Why It’s Dangerous to Misrepresent the Gospel
January 12, 2016 by: Crossway
This post is adapted from Church in Hard Places: How the Local Church Brings Life to the Poor and Needy by Mez McConnell and Mike McKinley.
When Good Intentions Aren’t Enough
Between my time church planting in Brazil and my work now in Edinburgh in one of Scotland’s most deprived housing schemes—a mixture of social housing and low-income homeowners—I have been on the receiving end of a lot of short-term missions teams. And while I appreciate the help, I have noticed over the years that a lot of well-meaning, Jesus-loving groups from the United Kingdom and United States will show up with their paintbrushes and hammers, but with no understanding of the gospel message they think they’ve come to proclaim.

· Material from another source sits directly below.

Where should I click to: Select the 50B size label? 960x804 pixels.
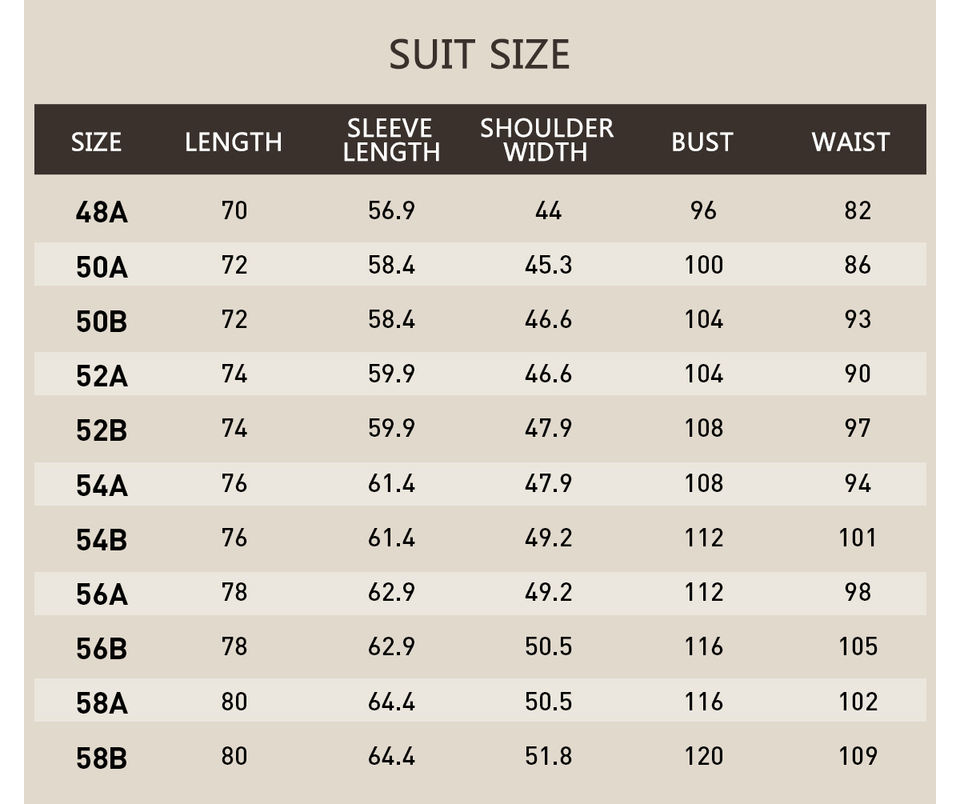tap(101, 322)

Many young people speak as if the good news is all about them and their sense of self-worth. They may grasp elements such as the love of Jesus or the fact that he died on the cross, but it is rare to find an individual who can give a well-rounded and comprehensive declaration of the gospel message. It can feel like we have turned the greatest news in the history of the world into a therapeutic self-help system, wrapped in churchy-speak and popular psychobabble.The gospel is good news, the best news in fact. And it is essential that we both get the message correct and also keep it in the proper place. If we get the message wrong, it’s like taking corrupted medicine: it can’t heal you. If we put other things in the gospel’s priority of place, it’s like buying a diamond engagement ring but forgetting to buy a diamond: we’re left with a setting that beautifully displays . . . nothing.We must be willing to take the time to get the message right and to communicate it faithfully. Here are five reasons why:
1. Because Eternity Matters Most
The gospel addresses all of life, both this life and the one to come. Many young people who want to serve on a short-term basis with us in the the Scottish housing schemes are on fire for the poor and passionate about being “missional” and “breaking down barriers.” But sadly they often unwittingly put the emphasis in the wrong place: racial reconciliation, social justice, or renewing the culture.

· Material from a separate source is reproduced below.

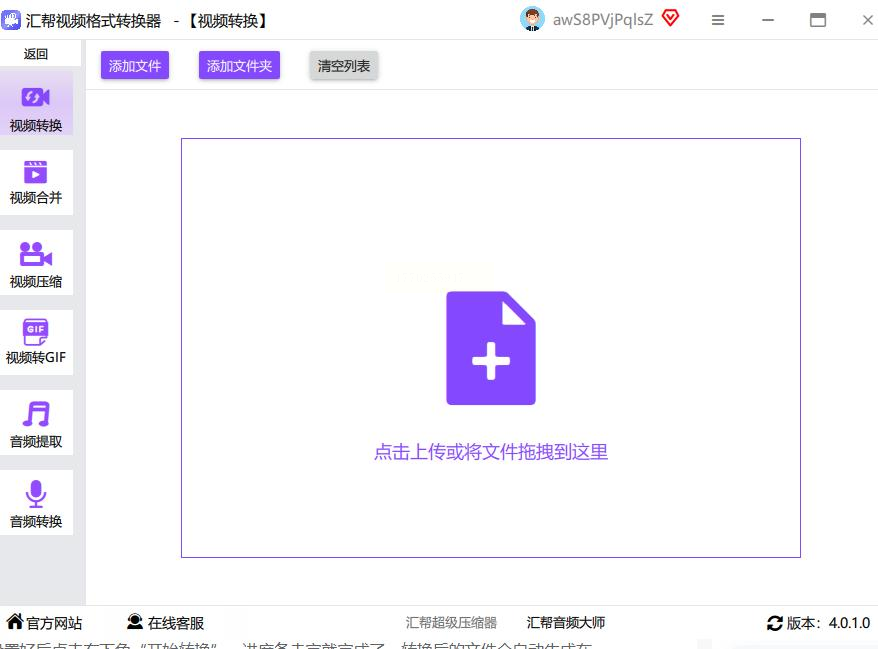Select the Audio Convert (音频转换) microphone icon
878x649 pixels.
(36, 494)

The gospel message is not simply that Jesus loves you or that God would like to get you out of your current difficulties.The biggest need in the schemes is not social or economic change. The biggest problem in the housing schemes is that people are alienated from a holy God because the stench of their sin is an offense to him. And so the people of the schemes need a real Lord and Savior who died and rose for them so that he can take away all of their sins and replace their stony, idolatrous hearts with worshipful hearts of flesh. No other message even begins to help.To be clear, we are not opposed to helping people with their day-to-day physical problems. There may be situations where it would be positively wicked for a church not to help someone in physical need. But there must be a priority given to the gospel message; it has to come first. Poverty, violence, and injustice are real problems at a personal and societal level. But they are the symptoms of the spiritual disease we all carry around with us. Treating the symptoms is good and noble, but without the gospel cure, the patient will surely die. As we approach evangelism and outreach in our needy housing schemes, we must do it with this inside-out mentality.

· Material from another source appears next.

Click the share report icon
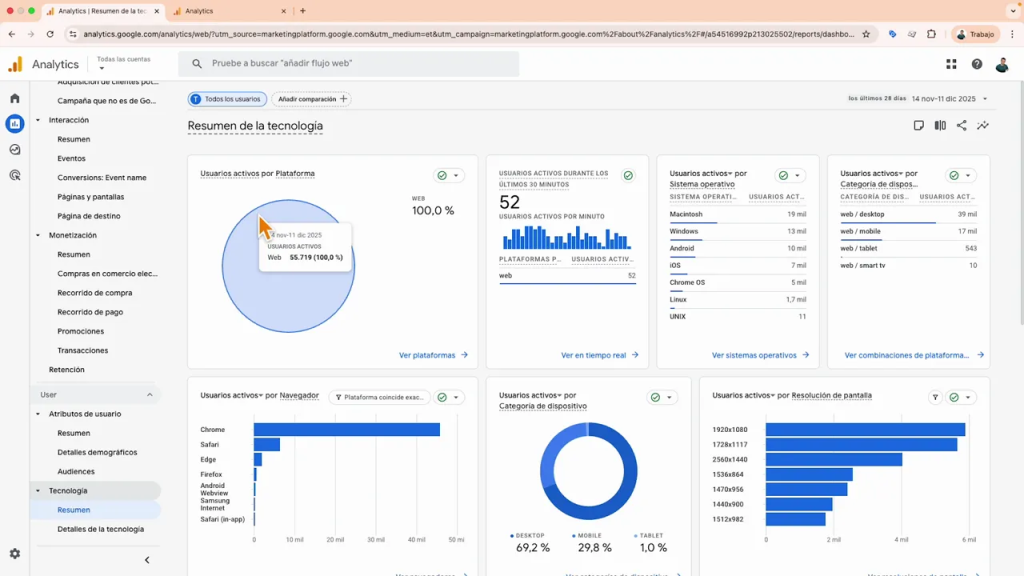point(961,126)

2. Because People Are Saved in No Other Way
In Acts 4:12 we read, “And there is salvation in no one else, for there is no other name under heaven given among men by which we must be saved.” If that is true, people must believe the true gospel in order to be saved and brought into a right relationship with God. There is salvation in no one else; there is no back-up plan. Those who think that turning up to a scheme and emptying a few trash cans and digging a few gardens is somehow going to transmit gospel truth by some form of spiritual osmosis are very wrong. Faith comes through hearing (Rom. 10:17), so we proclaim Jesus’s completed substitutionary work on behalf of sinners rather than offer a self-help program.Good works such as caring for the poor are a powerful sign to nonbelievers (1 Pet. 2:12), but in the book of Acts it is the Word of God that spreads and causes the explosive growth in the early church (e.g., Acts 6:7). Of course first-century believers were doing good works by feeding the poor, looking after the widows, and helping the elderly. But these things were by-products of a life lived for the glory of the gospel; they were not the gospel itself. People in our housing schemes will only be saved if they hear the gospel word proclaimed to them in a clear and comprehensible manner. There is no other way.
3. Because Otherwise We Will Give Up
If we don’t have the gospel right, we can forget any type of serious church planting work in schemes. We must know what we’re coming to do and the state of the people we
Source: Why It’s Dangerous to Misrepresent the Gospel
Amen, I like it! There’s a lot of misconceptions within the western culture of faith, that really make a mess of things. Poverty for example, is often perceived as lost people who just need to be saved, where as well off people are perceived as being blessed by God due to their allegedly powerful faith. So people will walk into poverty seeing either all these lost people, or else all these persecuted people in need of social justice. So right off the bat we create this culture of victims, which really just robs people of their own power and makes us feel good about ourselves. “Service” than becomes all about, I’m so wonderful I can fix everything that’s wrong in your life. The message of the cross however is the precise opposite, we can’t even fix our own selves without His sacrifice.